US Spy Agency Chief: 'Great Concerns' About Leaker's Security Access
by VOA News June 12, 2013
The head of a secretive U.S. spy agency says he has 'great concerns' about how a contractor with limited education and work experience was cleared to access key details about the government's surveillance program and then leak the information to two newspapers.
National Security Agency director General Keith Alexander testified before a congressional panel Wednesday. He said his agency is investigating how Edward Snowden was approved for clearances that allowed him to look at information about the NSA monitoring of telephone calls and messages sent through the Internet, despite having dropped out of college and worked in several junior-level jobs.
'I have great concerns over that, the access that he had, the process that we did. Those are things that I have to look into and fix,' he said.
But Alexander defended his agency's surveillance program, saying it has disrupted 'dozens of terrorist events' in the U.S. and in other countries over the last several years.
Alexander's testimony came after the 29-year-old Snowden, staying at an undisclosed location in Hong Kong, told the South China Morning Post that he plans to stay in the Chinese territory and fight any U.S. effort to extradite him to face possible criminal charges.

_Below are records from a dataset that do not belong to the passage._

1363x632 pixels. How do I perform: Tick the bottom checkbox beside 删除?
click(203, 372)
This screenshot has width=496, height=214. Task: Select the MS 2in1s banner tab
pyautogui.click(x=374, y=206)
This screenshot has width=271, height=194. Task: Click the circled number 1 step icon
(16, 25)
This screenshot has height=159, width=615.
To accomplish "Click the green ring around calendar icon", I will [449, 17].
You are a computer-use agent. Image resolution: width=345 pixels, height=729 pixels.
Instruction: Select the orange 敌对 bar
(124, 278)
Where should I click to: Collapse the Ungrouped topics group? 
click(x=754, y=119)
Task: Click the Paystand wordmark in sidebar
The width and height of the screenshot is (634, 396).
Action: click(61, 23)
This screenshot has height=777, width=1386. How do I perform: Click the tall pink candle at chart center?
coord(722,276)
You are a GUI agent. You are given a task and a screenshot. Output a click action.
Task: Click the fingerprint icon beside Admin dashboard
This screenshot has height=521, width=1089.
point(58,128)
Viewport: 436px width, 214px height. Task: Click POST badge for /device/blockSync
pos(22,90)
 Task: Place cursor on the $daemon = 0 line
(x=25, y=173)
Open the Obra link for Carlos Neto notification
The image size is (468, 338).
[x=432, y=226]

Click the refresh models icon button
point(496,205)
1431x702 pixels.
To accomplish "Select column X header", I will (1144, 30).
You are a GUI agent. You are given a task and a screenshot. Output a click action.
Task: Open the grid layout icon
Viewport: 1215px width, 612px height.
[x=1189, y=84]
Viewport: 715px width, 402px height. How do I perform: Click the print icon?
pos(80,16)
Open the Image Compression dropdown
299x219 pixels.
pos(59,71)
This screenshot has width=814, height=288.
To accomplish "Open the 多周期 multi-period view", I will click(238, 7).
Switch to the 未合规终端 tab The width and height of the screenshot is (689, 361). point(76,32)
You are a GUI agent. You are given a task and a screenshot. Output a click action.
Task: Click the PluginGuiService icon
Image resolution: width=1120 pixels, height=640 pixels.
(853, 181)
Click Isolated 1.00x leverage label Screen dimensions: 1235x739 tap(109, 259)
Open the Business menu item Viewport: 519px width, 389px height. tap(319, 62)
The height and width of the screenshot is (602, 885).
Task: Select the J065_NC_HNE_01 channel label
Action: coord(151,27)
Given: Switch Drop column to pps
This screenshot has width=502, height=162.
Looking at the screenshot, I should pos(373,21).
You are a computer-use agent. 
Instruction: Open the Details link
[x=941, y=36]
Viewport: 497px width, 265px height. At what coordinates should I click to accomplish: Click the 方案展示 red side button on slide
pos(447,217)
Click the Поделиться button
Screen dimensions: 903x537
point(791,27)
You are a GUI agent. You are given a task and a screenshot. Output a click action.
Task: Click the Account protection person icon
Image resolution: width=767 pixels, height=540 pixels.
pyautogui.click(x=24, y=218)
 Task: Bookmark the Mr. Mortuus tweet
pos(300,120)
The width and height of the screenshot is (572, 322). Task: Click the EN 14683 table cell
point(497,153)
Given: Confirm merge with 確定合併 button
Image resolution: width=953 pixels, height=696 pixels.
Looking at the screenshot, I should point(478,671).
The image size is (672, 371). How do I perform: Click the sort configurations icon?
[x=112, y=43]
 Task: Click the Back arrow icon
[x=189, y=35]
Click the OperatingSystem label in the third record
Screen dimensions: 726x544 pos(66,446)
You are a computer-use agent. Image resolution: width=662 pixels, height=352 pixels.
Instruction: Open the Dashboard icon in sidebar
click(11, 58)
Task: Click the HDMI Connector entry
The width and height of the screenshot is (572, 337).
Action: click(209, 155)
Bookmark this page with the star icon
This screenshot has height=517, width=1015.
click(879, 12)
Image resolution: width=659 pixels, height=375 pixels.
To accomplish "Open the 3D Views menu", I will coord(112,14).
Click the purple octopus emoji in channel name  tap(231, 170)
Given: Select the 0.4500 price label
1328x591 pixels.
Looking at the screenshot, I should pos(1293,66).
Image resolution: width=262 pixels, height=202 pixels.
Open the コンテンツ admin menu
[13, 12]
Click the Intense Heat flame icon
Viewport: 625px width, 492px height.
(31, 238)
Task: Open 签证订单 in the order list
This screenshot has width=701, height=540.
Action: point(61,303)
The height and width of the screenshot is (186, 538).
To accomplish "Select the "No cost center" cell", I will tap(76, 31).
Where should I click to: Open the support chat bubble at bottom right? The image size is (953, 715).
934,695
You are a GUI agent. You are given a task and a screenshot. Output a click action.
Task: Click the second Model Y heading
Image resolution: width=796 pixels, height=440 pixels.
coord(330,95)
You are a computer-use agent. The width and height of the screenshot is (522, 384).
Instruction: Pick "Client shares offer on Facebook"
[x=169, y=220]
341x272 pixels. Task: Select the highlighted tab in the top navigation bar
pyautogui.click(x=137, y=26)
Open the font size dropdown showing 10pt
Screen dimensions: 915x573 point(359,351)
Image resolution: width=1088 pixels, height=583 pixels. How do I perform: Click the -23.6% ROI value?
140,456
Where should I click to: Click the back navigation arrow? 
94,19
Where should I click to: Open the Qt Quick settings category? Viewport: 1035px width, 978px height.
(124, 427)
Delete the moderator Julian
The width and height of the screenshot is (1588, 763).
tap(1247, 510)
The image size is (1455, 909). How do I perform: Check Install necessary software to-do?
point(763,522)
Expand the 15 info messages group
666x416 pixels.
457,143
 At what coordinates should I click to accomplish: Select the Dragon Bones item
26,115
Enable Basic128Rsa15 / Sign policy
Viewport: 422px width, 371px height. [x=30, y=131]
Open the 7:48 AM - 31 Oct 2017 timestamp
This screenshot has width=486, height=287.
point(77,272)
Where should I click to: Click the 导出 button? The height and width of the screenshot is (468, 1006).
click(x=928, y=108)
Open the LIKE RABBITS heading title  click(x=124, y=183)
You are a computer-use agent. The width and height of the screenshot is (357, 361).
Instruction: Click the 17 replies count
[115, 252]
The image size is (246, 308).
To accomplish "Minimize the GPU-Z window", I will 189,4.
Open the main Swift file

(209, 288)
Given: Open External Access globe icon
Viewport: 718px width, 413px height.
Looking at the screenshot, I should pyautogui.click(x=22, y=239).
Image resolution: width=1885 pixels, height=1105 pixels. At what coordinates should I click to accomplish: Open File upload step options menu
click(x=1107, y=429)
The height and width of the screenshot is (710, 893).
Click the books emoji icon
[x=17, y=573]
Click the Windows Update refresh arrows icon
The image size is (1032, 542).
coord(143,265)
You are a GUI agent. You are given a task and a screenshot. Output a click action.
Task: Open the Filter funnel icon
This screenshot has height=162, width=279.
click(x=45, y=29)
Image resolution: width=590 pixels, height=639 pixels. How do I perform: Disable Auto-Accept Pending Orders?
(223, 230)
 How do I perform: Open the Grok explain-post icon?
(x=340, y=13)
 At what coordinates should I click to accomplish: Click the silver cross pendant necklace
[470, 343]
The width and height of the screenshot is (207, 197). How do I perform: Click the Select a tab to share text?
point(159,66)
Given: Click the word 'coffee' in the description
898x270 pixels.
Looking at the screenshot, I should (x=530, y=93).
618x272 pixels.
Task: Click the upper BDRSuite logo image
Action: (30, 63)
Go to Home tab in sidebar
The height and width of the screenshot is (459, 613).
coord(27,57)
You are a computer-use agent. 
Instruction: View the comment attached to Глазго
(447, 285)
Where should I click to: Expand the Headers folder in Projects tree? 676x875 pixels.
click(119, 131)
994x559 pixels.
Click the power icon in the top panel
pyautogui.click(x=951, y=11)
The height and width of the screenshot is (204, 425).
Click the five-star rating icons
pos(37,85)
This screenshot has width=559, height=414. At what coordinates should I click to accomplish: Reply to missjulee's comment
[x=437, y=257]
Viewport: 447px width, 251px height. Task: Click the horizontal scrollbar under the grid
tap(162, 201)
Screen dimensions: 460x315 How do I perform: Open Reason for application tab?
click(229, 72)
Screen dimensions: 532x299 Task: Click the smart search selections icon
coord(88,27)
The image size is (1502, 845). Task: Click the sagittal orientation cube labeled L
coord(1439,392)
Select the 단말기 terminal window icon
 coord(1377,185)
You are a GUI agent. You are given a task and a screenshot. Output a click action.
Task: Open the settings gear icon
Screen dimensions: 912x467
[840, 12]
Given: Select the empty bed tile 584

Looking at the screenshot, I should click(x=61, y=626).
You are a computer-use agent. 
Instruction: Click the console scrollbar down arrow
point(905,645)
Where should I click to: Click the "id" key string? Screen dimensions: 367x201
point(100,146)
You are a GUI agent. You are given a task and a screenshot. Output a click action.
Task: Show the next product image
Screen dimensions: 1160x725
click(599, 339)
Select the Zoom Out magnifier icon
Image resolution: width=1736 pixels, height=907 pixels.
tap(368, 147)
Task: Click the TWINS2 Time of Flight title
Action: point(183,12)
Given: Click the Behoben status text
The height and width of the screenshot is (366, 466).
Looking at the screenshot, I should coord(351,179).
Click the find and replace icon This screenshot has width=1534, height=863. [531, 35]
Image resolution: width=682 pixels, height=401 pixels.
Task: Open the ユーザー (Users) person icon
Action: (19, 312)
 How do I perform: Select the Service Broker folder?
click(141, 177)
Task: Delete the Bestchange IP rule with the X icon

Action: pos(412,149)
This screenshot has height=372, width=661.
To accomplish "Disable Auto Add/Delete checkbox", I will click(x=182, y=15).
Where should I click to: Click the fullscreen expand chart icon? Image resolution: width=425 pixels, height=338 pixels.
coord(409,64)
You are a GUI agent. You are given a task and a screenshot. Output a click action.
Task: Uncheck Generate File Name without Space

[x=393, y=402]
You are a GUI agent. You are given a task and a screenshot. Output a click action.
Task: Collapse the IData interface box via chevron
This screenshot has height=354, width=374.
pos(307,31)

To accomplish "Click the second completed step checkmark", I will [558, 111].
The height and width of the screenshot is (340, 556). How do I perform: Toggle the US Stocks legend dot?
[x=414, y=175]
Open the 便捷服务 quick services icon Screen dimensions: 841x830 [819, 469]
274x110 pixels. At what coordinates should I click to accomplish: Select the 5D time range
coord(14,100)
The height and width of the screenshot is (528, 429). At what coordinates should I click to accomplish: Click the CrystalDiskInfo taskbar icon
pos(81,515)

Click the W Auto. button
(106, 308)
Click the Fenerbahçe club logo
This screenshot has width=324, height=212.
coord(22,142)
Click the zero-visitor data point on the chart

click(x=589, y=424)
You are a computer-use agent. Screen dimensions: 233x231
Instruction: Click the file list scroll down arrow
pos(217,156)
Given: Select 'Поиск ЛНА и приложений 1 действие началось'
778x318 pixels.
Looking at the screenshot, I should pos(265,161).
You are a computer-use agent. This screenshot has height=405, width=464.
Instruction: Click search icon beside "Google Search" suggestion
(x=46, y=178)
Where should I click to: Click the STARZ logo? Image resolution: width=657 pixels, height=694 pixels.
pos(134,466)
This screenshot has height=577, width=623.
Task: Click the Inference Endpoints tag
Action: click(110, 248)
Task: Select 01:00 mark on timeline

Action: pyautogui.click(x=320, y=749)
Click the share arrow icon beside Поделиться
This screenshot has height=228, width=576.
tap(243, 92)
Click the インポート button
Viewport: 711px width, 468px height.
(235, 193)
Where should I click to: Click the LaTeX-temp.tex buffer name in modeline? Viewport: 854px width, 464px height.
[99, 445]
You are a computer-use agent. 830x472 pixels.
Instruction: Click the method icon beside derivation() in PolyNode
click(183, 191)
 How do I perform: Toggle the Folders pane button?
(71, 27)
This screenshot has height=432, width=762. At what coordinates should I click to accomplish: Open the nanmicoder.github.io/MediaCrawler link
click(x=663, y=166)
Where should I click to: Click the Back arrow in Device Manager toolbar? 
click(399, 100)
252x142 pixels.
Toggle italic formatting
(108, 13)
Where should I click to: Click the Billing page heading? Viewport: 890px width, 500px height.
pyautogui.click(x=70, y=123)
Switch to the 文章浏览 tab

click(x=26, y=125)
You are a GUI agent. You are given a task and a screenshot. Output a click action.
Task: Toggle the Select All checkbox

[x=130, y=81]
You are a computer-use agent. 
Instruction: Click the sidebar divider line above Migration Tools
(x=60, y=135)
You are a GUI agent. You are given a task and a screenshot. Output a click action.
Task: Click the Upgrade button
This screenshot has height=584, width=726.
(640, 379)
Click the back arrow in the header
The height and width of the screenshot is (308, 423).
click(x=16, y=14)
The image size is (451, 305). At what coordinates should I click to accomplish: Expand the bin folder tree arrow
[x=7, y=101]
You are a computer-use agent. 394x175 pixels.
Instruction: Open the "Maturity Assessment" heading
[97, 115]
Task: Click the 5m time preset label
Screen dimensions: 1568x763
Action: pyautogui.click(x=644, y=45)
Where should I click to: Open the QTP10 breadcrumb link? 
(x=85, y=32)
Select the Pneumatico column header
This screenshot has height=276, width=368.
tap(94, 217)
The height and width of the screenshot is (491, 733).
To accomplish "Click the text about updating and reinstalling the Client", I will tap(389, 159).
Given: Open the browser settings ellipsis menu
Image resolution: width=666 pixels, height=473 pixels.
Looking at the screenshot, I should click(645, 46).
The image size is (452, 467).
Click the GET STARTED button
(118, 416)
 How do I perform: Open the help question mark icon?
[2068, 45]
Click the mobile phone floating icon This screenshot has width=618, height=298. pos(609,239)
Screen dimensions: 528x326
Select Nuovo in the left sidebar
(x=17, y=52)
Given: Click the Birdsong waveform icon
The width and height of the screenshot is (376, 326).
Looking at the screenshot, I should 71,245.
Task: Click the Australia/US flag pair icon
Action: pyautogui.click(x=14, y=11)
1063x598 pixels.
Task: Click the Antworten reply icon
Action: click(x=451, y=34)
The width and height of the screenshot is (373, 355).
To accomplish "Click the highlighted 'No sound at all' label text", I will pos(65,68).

He told the newspaper that his intention 'is to ask the courts and people of Hong Kong to decide my fate.'
Hong Kong has an extradition treaty with the U.S. and has turned over some fugitives to the American government in recent years. But China retains the authority to block extraditions from the territory if it considers the allegations against suspects to be political.
Snowden said people who think he made a mistake in traveling to Hong Kong before identifying himself as the source of the leaks misunderstand his intentions. He told the newspaper, 'I am not here to hide from justice; I am here to reveal criminality.'
With his revelation of the secret monitoring, a lively debate is under way in the U.S. about how Snowden should be viewed.
He told the newspaper, 'I'm neither traitor nor hero. I'm an American.'
The U.S. government has acknowledged that in its fight against terrorism the NSA has collected vast information about telephone calls, but says it has not listened to conversations. It also says it has monitored foreign use of the Internet through networks owned by major U.S. Internet companies.
Three of the world's biggest technology companies, U.S.-based Google, Facebook and Microsoft, are asking the Obama administration to let them reveal details of federal court orders to turn over information about their users to U.S. spy agencies. The companies say they want everything transparent and out in the open.
Snowden, a former NSA contractor, revealed details about the Internet and telephone surveillance to The Guardian newspaper in Britain and The Washington Post.
He says it is important to reveal what he says is the government's massive surveillance program on private citizens. The Justice Department is considering criminal charges against Snowden.
The American Civil Liberties Union has filed a lawsuit in federal court challenging whether the NSA spy program is constitutional. The ACLU argues that the spying violates the rights to free speech and privacy. An ACLU attorney says the U.S. Constitution does not let the government carry out unsuspected surveillance of every person in the country.
Some information for this report was provided by AP.